I smiled. “Janie is fifteen, and Ben, thirteen. They’re good kids. Ben is the artist and Janie’s favourite subject is Math.” My arms ached to hold them. “Tell me, will they be alright—no matter what happens to me?”

“Can’t say anything with certainty. Can’t predict the direction the arrow of time will take—”

“—in my universe.”

“That’s right. At any given moment, countless paths forward are possible, in both dark and light.”

I hoped I had prepared my babies well. “I did my best—”

“I’m sure you did.” She put a comforting hand on my arm. “They discourage us from making predictions, but knowing you, you gave them what they need to go on.”

We arrived to the edge of the woods.
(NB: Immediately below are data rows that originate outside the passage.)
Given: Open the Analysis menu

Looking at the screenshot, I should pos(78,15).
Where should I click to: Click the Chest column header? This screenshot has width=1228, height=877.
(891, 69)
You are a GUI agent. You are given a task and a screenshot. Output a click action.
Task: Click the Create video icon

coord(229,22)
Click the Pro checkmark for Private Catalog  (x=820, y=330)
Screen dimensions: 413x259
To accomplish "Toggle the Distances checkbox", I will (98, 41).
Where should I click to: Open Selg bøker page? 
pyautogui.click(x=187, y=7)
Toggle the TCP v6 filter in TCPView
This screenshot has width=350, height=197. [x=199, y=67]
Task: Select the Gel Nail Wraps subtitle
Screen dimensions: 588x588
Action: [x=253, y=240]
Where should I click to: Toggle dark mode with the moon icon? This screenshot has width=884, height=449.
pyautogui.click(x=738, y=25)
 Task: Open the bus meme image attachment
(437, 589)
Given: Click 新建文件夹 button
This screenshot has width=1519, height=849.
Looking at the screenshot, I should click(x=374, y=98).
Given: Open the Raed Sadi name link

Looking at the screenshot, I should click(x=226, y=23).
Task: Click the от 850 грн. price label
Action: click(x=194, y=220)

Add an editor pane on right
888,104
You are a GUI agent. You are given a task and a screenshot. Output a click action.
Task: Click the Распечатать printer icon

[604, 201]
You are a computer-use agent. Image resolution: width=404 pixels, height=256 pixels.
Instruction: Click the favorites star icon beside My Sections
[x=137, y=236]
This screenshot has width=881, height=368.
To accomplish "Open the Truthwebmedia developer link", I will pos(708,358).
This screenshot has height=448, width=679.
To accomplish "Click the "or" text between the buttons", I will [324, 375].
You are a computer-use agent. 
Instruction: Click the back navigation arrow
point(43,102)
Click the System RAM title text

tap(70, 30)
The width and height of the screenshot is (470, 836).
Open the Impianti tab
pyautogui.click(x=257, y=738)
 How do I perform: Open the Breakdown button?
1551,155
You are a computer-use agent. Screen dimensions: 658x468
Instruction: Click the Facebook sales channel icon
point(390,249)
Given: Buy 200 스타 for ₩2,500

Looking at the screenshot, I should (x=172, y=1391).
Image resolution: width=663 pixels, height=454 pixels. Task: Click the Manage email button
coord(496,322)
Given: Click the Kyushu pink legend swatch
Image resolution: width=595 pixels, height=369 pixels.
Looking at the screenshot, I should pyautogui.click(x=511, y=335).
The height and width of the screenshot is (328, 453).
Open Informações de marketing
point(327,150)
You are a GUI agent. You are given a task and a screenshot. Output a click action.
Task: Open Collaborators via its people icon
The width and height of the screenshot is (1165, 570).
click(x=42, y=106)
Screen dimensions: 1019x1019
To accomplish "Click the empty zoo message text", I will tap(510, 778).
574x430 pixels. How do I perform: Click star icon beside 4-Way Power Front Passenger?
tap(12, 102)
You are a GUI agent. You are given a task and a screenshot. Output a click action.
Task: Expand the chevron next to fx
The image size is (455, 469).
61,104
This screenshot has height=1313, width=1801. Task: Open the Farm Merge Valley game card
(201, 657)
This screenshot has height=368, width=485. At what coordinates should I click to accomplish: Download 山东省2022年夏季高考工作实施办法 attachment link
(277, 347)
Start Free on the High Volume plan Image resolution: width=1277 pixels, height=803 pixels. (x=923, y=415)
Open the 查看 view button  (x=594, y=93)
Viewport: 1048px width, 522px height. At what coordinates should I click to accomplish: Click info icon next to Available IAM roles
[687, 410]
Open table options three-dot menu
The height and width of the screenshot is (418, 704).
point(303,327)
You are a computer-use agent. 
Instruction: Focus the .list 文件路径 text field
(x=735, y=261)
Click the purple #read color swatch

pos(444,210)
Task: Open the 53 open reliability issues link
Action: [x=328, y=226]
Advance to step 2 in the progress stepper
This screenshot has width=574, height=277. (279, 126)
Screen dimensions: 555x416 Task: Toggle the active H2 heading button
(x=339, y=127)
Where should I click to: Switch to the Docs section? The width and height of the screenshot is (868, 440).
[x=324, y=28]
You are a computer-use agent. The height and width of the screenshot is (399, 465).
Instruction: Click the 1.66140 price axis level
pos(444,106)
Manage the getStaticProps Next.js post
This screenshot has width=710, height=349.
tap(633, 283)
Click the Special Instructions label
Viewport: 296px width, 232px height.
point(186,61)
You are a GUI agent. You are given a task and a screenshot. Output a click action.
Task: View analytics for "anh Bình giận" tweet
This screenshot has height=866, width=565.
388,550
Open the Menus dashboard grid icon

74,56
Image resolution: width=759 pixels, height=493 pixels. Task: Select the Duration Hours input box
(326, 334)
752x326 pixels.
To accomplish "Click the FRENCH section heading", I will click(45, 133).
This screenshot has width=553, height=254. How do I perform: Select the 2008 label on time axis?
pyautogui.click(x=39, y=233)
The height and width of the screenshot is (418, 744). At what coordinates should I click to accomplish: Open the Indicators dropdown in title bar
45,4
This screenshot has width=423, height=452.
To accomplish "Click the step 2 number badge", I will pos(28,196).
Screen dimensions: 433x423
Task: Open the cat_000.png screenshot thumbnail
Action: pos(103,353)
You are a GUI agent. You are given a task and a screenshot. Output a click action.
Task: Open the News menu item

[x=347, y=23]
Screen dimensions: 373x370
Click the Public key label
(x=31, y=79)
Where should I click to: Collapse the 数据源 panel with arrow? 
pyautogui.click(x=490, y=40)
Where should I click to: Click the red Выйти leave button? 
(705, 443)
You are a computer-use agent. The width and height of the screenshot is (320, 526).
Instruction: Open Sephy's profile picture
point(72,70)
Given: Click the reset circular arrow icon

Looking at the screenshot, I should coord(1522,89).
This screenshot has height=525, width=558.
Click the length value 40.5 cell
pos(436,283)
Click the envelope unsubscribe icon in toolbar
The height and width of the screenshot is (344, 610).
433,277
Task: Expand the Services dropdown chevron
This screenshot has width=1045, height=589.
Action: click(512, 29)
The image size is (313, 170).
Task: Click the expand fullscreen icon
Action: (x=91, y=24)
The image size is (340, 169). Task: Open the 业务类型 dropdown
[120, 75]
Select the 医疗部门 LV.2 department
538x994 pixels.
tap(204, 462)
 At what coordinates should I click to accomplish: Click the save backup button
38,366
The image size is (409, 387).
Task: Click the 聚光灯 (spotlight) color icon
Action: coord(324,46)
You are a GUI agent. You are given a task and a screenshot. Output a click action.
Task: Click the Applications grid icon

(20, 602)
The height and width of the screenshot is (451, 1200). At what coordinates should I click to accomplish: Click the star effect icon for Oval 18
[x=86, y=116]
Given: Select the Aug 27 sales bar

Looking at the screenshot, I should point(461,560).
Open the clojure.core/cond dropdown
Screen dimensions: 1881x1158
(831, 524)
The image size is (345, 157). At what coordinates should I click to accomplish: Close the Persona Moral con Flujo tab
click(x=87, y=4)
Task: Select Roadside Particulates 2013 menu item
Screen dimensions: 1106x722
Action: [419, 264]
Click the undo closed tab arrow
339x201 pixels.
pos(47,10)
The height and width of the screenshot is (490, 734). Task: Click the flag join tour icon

The trees gave way to a wide meadow and a fork in the road. Both branches of the path led to mountains in the distance, behind which glorious suns rose.

“Two suns?” I asked.

“Which way are you pulled?”

I looked to the left, and to the right. The vistas looked incredibly similar, and I felt no tension or stress to ‘get it right.’ No matter which way I went, I would be alright, my intuition told me. But hummingbirds batted their wings over the pathway to the left, so I chose that one.

I walked a few steps. The woman did not follow. I stopped and turned around. “You’re not coming?” I asked.

“No, here’s where we part ways.”

I had questions. “This peace I feel—” I paused to savour it, “—can I take it with me?”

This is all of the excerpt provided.